Eric Margolis, foreign correspondent and author of War at the Top of the World and American Raj, discusses his interview with the “eccentric” Col. Gaddafi during the Reagan administration; the Western media’s exaggeration of Libyan violence, which provides a pretext for US military intervention; how the neocons got their Middle East democratic revolution, but not in the countries they intended; the colonial history of Morocco and Algeria, and their current repressive police states; how Arab revolutions are propelled by large youth populations and bleak economic prospects; and why the Saudi monarchy will more likely be felled by internal strife than popular revolt.
MP3 here. (29:45)
Eric S. Margolis is an award-winning, internationally syndicated columnist. His articles appear in the New York Times, the International Herald Tribune, the Los Angeles Times, Times of London, the Gulf Times, the Khaleej Times and Dawn. He is a regular contributor to The Huffington Post. He appears as an expert on foreign affairs on CNN, BBC, France 2, France 24, Fox News, CTV and CBC.
As a war correspondent Margolis has covered conflicts in Angola, Namibia, South Africa, Mozambique, Sinai, Afghanistan, Kashmir, India, Pakistan, El Salvador and Nicaragua. He was among the first journalists to ever interview Libya’s Muammar Khadaffi and was among the first to be allowed access to KGB headquarters in Moscow.
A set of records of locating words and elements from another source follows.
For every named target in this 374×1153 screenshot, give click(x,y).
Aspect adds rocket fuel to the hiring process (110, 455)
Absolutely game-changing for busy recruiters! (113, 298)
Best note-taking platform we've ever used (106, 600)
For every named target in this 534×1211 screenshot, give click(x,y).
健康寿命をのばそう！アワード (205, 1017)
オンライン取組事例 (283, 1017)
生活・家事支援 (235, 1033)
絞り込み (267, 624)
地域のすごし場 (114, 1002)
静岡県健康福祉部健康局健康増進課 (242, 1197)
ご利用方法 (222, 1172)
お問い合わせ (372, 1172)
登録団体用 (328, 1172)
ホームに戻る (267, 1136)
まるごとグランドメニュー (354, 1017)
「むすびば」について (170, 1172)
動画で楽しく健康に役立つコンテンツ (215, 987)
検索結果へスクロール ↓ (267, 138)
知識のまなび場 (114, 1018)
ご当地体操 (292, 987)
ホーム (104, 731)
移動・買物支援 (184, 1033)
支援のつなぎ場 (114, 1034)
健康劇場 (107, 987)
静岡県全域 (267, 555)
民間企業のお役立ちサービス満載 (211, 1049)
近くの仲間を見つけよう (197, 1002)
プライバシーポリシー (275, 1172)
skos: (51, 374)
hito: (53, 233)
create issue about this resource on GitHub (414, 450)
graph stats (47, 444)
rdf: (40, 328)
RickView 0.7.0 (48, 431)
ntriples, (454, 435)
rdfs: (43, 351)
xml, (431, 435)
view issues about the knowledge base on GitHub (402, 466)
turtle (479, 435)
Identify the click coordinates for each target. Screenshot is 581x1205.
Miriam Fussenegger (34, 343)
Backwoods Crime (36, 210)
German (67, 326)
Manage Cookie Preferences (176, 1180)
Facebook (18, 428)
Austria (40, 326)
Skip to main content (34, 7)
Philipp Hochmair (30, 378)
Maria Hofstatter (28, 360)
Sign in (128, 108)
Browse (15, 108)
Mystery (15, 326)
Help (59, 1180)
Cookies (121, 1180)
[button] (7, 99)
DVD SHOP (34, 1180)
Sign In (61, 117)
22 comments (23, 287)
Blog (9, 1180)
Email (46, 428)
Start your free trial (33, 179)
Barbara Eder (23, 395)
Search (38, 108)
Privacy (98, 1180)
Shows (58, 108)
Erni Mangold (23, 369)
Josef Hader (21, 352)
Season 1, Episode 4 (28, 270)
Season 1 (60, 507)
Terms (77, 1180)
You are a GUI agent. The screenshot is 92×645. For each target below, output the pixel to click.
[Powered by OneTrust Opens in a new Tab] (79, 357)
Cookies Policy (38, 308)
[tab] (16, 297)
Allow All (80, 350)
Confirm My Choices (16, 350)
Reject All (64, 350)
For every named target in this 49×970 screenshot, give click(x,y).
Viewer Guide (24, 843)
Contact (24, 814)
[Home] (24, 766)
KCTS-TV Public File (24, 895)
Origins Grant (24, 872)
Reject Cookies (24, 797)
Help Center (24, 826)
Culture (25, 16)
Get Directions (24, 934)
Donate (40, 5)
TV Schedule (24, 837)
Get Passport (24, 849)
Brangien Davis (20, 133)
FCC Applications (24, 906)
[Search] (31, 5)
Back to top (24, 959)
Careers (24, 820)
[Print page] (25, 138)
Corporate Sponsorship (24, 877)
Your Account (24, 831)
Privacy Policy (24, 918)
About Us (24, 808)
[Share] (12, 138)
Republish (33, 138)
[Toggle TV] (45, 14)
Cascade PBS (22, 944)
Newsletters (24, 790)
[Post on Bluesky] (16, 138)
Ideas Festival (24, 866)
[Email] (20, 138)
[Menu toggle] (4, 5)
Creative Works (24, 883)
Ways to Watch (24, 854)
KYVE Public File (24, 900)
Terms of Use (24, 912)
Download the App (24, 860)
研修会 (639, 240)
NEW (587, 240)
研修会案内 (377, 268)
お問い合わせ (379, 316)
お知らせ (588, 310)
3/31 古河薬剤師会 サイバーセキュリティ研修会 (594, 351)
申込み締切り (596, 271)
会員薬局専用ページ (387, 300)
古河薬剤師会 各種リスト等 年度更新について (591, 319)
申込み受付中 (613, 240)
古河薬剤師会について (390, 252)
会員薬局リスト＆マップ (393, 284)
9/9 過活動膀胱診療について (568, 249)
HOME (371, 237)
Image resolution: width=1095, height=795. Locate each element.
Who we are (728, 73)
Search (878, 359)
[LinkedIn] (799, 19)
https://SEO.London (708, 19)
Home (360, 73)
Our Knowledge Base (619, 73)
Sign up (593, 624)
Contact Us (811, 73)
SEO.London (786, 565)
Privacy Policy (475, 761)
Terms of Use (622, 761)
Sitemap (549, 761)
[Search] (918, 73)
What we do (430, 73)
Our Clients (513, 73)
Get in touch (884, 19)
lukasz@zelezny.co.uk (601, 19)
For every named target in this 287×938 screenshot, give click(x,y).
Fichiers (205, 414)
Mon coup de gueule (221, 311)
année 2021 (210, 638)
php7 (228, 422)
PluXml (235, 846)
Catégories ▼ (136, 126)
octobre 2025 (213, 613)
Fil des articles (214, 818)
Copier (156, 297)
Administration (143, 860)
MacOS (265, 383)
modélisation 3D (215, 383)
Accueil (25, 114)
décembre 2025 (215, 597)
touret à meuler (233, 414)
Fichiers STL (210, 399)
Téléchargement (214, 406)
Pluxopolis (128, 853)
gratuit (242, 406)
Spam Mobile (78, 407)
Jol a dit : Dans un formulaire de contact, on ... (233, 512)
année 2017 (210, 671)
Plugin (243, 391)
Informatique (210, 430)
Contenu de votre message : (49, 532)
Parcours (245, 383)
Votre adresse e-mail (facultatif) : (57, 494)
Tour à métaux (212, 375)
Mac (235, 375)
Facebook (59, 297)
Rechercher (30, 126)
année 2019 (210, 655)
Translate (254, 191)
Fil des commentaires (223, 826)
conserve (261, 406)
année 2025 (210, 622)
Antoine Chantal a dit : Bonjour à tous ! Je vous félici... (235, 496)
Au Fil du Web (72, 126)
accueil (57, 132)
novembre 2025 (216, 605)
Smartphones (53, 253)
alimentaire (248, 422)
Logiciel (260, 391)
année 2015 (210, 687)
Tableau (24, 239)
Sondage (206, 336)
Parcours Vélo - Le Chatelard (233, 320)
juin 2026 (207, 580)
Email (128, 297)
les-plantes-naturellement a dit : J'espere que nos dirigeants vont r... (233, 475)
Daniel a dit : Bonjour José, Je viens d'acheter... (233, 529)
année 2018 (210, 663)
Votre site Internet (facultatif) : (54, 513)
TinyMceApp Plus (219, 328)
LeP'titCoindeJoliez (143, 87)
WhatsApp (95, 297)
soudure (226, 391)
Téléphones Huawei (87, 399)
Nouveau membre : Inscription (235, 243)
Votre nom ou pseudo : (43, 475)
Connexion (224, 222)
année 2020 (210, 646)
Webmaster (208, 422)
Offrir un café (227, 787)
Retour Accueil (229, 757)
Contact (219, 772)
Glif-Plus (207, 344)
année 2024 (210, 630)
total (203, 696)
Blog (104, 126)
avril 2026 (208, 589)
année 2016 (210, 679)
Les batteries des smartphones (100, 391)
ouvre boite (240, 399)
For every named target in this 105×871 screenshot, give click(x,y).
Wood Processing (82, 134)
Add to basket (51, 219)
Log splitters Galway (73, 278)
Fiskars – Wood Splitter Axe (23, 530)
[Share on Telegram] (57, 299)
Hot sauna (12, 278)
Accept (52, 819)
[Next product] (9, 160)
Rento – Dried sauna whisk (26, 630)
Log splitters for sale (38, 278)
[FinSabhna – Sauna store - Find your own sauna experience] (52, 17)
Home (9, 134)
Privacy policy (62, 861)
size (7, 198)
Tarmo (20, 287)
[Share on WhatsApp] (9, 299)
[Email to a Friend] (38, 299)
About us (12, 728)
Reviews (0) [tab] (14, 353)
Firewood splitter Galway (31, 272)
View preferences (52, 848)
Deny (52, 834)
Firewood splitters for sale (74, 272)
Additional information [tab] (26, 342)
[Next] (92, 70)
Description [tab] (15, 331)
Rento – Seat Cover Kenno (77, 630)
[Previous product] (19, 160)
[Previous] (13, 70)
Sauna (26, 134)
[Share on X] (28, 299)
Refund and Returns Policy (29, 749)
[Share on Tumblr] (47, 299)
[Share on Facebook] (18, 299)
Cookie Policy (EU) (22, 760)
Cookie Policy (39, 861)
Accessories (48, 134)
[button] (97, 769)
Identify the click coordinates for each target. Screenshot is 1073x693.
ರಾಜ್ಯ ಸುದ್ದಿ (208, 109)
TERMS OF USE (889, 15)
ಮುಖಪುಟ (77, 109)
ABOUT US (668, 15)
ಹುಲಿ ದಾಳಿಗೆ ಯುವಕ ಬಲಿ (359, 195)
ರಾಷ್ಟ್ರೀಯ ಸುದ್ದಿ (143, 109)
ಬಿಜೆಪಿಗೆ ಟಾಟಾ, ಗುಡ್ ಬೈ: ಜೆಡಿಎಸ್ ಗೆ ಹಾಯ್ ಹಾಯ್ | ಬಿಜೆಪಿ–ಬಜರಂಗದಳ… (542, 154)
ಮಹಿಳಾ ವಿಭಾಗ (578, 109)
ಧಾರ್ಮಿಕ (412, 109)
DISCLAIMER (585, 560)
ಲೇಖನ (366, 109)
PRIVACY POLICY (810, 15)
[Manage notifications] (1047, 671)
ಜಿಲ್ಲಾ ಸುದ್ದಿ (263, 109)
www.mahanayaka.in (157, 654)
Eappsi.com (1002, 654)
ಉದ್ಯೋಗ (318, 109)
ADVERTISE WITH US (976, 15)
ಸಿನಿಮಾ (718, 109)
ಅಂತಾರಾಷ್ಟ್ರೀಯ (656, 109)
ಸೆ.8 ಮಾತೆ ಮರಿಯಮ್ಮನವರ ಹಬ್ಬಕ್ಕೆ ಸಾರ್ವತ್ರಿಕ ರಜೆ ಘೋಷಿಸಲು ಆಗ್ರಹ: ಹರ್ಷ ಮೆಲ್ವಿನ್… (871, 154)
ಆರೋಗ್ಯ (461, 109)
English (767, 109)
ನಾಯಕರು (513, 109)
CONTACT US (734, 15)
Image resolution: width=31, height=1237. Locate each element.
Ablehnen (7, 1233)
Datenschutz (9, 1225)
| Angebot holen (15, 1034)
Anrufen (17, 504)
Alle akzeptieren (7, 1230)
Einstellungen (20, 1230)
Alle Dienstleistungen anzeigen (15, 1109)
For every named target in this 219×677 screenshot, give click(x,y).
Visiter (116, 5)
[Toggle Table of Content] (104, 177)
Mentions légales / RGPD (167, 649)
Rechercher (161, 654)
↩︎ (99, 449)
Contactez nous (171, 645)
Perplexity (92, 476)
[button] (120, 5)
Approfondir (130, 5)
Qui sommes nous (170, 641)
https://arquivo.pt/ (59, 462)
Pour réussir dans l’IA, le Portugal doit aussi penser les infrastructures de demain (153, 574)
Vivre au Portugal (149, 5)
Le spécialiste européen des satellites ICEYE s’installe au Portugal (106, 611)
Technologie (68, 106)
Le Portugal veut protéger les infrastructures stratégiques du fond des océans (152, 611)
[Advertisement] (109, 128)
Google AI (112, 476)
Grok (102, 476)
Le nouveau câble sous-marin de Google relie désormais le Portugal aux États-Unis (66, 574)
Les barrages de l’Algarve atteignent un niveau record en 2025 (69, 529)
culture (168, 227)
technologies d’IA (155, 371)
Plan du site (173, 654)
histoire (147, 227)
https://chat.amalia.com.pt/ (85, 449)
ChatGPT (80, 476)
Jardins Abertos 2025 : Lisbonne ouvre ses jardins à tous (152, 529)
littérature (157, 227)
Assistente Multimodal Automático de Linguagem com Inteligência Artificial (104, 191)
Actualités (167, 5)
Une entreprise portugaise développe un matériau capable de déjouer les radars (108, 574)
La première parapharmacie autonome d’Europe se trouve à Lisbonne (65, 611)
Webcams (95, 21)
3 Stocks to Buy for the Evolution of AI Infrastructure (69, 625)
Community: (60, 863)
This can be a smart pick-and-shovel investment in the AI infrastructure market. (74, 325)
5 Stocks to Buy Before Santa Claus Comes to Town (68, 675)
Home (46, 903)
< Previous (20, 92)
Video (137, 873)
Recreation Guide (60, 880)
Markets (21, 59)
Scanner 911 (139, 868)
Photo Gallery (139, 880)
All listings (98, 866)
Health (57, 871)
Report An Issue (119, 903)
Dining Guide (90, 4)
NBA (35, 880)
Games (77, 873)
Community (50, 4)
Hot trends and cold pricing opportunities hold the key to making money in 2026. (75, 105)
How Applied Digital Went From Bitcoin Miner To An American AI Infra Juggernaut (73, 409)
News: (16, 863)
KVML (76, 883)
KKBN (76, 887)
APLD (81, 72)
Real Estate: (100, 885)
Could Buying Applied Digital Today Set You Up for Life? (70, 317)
A veteran of many conflicts in the Middle East, Margolis recently was featured in a special appearance on Britain’s Sky News TV as “the man who got it right” in his predictions about the dangerous risks and entanglements the US would face in Iraq.
Margolis is the author of War at the Top of the World: The Struggle for Afghanistan, Kashmir and Tibet and American Raj: Liberation or Domination?: Resolving the Conflict Between the West and the Muslim World.